Celiac disease is the destruction of the lining of the upper gut, which occurs when a person with certain predisposing genes consumes gluten in the diet. However, not everyone with celiac genes and eating gluten will develop the disease.
Tryptophan is an essential amino acid, which cannot be produced by the body and needs to be consumed through foods such as poultry products, chocolate, bananas and cruciferous vegetables such as broccoli, cabbage and cauliflower.
The study, published in the journal Science Translational Medicine, investigated whether the breakdown of tryptophan by gut bacteria gets altered in celiac disease and if this pathway could be targeted as a potential therapy.
The findings highlighted the potential therapeutic value of targeting tryptophan metabolism in the gut in celiac disease to better control the symptoms, despite the gluten-free diet, and accelerate intestinal healing.
"The only treatment for celiac disease is a strict adherence to a gluten-free diet, which is difficult to follow, and doesn't always lead to complete recovery of the gut or symptom resolution," said study author Elena Verdu from the McMaster University in Canada.
According to the researchers, tryptophan is necessary for many functions in the body and can be broken down by bacteria in the gut, producing bioactive molecules (called "metabolites") that interact with receptors in the gut lining which control inflammation.

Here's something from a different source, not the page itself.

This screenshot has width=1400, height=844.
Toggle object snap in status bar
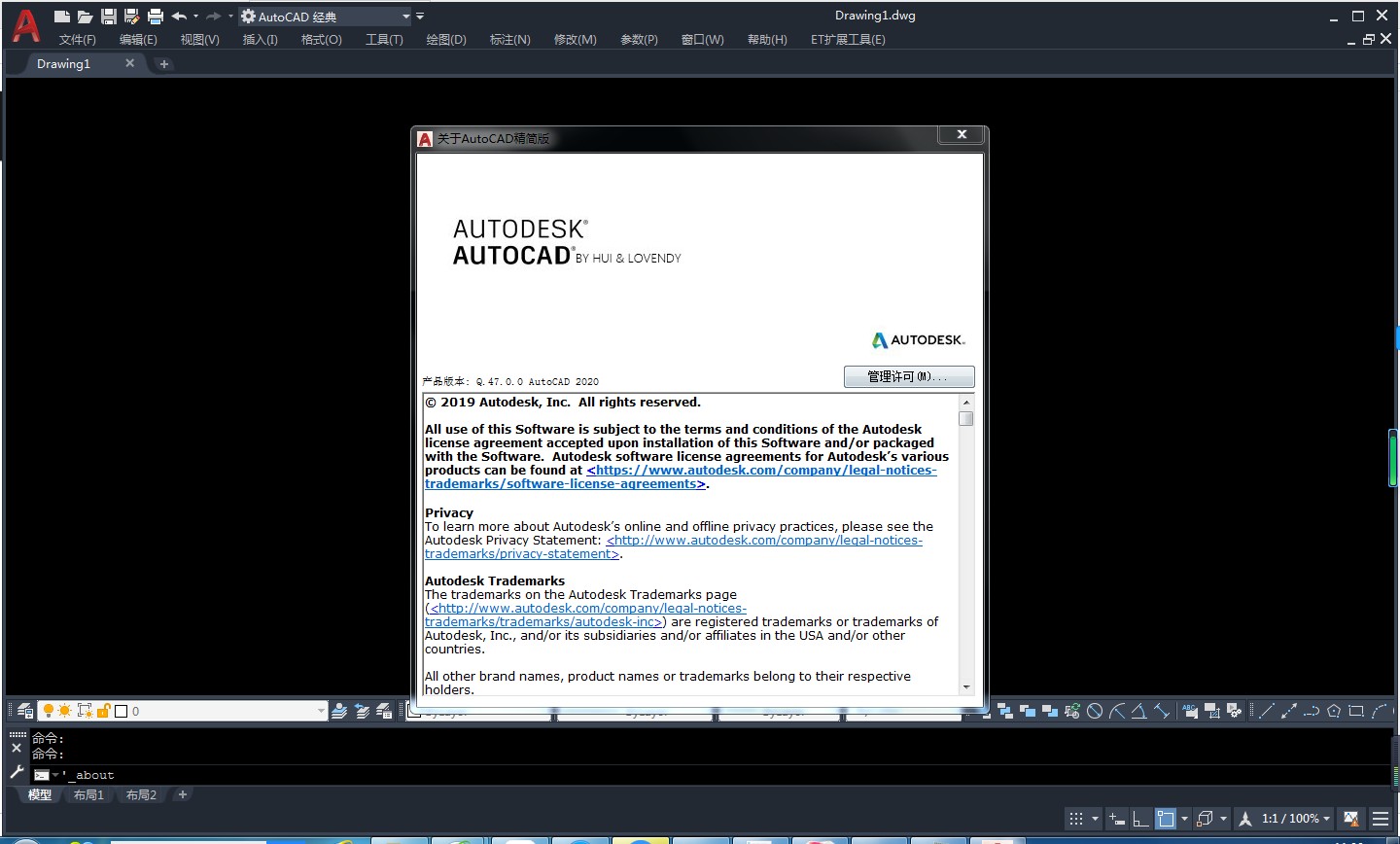click(x=1166, y=819)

One of these receptors is the aryl hydrocarbon receptor, or AhR, and suboptimal activation of this receptor has been implicated in chronic intestinal inflammation, including inflammatory bowel diseases such as ulcerative colitis and Crohn's disease.
For the findings, the researchers studied three groups: patients with active celiac disease, patients two years after a gluten-free diet, and healthy people.
Celiac patients had evidence of lower bacterial metabolism of tryptophan, and their gut microbiota did not appropriately stimulate the AhR pathway which controls inflammation and protects the gut barrier.
These alterations were partially improved in patients after two years of a gluten-free diet.
Using mice that express the genes for celiac disease, the authors showed that two strains of lactobacilli, bacteria known to breakdown tryptophan, activated AhR and reduced inflammation caused by gluten.
The study findings highlight the potential therapeutic value of targeting tryptophan metabolism in the gut in celiac disease to better control symptoms.